A body of mass \(3 \mathrm{~kg}\) collides elastically with another body at rest and then continues to move in the original direction with one half of its original speed. What is the mass of the target body? (1) \(1 \mathrm{~kg}\) (2) \(1.5 \mathrm{~kg}\) (3) \(2 \mathrm{~kg}\) (4) \(5 \mathrm{~kg}\)

Short Answer

Expert verified
The mass of the target body is 1 kg.

Step by step solution

01

Understand the problem

An elastic collision means both momentum and kinetic energy are conserved. We're given a moving body's initial mass and speed information, and we're asked to find the mass of the second body, which was initially at rest.
02

Conservation of Momentum Equation

The momentum before the collision must equal the momentum after the collision. Let's denote the initial velocity of the 3 kg mass as \(v_0\), and the final velocities of the 3 kg body and the target body as \(v_{f1}\) and \(v_{f2}\) respectively. The momentum equation is:\[ 3\cdot v_0 = 3\cdot v_{f1} + m\cdot v_{f2} \]Where \(m\) is the mass of the second body.
03

Apply Given Condition on Velocities

We're told that after the collision, the 3 kg mass continues with half its original speed, thus \(v_{f1} = \frac{1}{2}v_0\). Substitute this into the momentum equation:\[ 3\cdot v_0 = 3\cdot \frac{1}{2}v_0 + m\cdot v_{f2} \]This simplifies to:\[ \frac{3}{2}v_0 = m\cdot v_{f2} \]
04

Conservation of Kinetic Energy Equation

Since kinetic energy is conserved, set the initial kinetic energy equal to the final kinetic energies:\[ \frac{1}{2} \cdot 3 \cdot v_0^2 = \frac{1}{2} \cdot 3 \cdot (\frac{1}{2}v_0)^2 + \frac{1}{2} \cdot m \cdot v_{f2}^2 \]This simplifies to:\[ \frac{3}{2}v_0^2 = \frac{3}{8}v_0^2 + \frac{1}{2}m v_{f2}^2 \].
05

Solve for Mass of the Target Body

From the equations in steps 3 and 4, solve for \(m\).
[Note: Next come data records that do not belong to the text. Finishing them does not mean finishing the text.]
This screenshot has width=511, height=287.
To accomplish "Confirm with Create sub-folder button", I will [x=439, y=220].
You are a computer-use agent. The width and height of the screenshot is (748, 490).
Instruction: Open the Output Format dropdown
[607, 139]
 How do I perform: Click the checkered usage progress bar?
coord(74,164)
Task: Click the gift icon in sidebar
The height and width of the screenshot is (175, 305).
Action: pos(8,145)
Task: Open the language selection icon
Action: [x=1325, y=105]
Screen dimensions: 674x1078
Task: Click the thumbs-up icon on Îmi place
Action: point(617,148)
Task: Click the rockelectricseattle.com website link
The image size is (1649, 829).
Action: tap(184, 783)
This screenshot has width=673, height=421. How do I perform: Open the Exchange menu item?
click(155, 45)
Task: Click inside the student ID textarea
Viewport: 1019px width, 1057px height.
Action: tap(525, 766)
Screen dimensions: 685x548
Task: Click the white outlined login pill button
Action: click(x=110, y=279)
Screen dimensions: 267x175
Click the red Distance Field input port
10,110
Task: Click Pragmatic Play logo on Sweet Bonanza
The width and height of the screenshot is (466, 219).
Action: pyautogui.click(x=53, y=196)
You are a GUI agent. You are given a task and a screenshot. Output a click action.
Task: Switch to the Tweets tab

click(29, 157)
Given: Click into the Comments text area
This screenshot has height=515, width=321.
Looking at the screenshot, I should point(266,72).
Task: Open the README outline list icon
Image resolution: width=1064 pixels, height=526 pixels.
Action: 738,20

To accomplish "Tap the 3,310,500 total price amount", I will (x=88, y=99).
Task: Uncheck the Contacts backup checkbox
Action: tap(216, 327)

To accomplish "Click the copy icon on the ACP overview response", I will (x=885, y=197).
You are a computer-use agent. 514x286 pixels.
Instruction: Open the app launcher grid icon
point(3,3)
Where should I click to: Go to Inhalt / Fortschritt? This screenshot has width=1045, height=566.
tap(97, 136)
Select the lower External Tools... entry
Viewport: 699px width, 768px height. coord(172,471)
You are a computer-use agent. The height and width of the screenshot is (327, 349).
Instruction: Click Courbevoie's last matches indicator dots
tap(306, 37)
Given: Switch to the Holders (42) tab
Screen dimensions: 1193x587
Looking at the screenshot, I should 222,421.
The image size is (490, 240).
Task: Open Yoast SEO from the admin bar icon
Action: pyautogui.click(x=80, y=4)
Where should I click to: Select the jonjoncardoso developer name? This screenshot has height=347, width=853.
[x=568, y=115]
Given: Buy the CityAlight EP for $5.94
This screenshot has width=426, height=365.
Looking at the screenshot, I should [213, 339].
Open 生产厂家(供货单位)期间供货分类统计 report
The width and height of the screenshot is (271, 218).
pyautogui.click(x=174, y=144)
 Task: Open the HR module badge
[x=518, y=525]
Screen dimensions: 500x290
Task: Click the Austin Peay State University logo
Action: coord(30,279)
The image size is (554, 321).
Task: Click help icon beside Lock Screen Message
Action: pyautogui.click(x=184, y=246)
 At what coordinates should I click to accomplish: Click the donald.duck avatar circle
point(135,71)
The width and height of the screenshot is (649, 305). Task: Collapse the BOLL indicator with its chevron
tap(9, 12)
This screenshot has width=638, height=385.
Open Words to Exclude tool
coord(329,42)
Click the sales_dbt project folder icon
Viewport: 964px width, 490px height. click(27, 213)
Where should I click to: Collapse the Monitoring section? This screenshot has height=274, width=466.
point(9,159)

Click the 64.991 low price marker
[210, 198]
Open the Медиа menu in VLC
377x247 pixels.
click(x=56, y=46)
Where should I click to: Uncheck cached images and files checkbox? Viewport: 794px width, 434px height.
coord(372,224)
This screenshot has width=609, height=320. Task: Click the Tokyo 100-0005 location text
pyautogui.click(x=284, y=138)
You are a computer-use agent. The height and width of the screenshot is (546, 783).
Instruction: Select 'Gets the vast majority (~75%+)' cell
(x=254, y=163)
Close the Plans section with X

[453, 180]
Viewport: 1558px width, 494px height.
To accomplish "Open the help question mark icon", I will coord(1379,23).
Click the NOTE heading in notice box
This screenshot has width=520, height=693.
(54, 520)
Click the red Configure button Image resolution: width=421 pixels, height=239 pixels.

The momentum equation gives:\[ v_{f2} = \frac{3}{2m}v_0 \].Substitute \(v_{f2}\) into the kinetic energy equation and solve for \(m\):\[ \frac{3}{2}v_0^2 = \frac{3}{8}v_0^2 + \frac{1}{2}m\left(\frac{3}{2m}v_0\right)^2 \], simplify to\[ \frac{3}{2}v_0^2 = \frac{3}{8}v_0^2 + \frac{9}{8}v_0^2 \], leading to \(m = 1.0 \text{ kg}\).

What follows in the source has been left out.